What I’m doing isn’t working. L is not becoming more compliant and cooperative no matter how much I bribe, punish and reward him. I suddenly see that I need a whole new approach. No matter how much I try, and no matter how much I just wish it would work, bending L to my will is just not happening. Somehow, L and I have to work together to get our days going more smoothly.

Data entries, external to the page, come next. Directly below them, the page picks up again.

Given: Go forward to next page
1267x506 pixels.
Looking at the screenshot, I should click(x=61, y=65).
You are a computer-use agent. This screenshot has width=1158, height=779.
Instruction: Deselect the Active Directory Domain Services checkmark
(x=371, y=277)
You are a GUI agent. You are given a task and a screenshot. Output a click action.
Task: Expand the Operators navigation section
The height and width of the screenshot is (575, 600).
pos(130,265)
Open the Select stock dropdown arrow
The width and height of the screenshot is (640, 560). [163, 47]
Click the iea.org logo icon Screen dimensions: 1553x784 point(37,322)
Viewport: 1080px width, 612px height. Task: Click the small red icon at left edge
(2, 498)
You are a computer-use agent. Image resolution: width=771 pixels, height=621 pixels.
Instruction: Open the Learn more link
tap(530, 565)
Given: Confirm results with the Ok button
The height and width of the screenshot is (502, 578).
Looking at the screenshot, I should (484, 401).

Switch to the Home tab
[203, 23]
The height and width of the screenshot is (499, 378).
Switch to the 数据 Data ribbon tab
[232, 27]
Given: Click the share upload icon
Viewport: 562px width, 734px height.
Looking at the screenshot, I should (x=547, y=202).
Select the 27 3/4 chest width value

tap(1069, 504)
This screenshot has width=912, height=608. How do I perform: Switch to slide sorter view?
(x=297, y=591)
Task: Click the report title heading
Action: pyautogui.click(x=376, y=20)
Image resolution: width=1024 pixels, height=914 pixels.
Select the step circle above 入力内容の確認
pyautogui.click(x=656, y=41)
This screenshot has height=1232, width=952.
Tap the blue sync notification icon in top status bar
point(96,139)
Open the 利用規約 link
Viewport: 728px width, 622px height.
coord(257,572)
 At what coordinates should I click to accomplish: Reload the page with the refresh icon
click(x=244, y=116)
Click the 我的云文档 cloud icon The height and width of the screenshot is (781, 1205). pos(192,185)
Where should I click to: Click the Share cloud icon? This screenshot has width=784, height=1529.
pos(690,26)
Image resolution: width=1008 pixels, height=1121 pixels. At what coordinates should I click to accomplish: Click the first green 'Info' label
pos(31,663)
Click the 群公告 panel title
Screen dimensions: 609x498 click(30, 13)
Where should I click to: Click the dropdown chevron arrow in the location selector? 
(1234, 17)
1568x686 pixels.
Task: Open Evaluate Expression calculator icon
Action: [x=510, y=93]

So, here’s my mission: to create a more peaceful home. My plan? Well, I barely have a clear idea of that just yet. But this will happen. Loosely, the plan involves:
- trying to see the day and each obstacle through L’s eyes;
- trying to incorporate him in a way to make things work for both of us, so he feels empowered and respected;
- trying very, very, very hard not to lose my cool (which, by the way, I lose so often that I don’t even know if I have any left);
- trying to always be mindful that he’s 3, and that’s why he’s acting like that;
- trying to have fun and be fun.
I keep hearing that I’m not the only one struggling with these things, so I’m going to share my experiment with you all. I’ll post about my successes and, embarrassingly, about my failures. I’ll tell you what is working and what is not. I’ll let you know if, in a month from now, I’m better able to enjoy spending time with L, rather than constantly counting down the time until bedtime. I’m sick of being irritated all the time. I’m sick of missing out on all the fun we should be having. Consider the new leaf turned. (All of this is very easy to say right now, because L isn’t home. Let’s just see how I do when I’m facing the real thing!)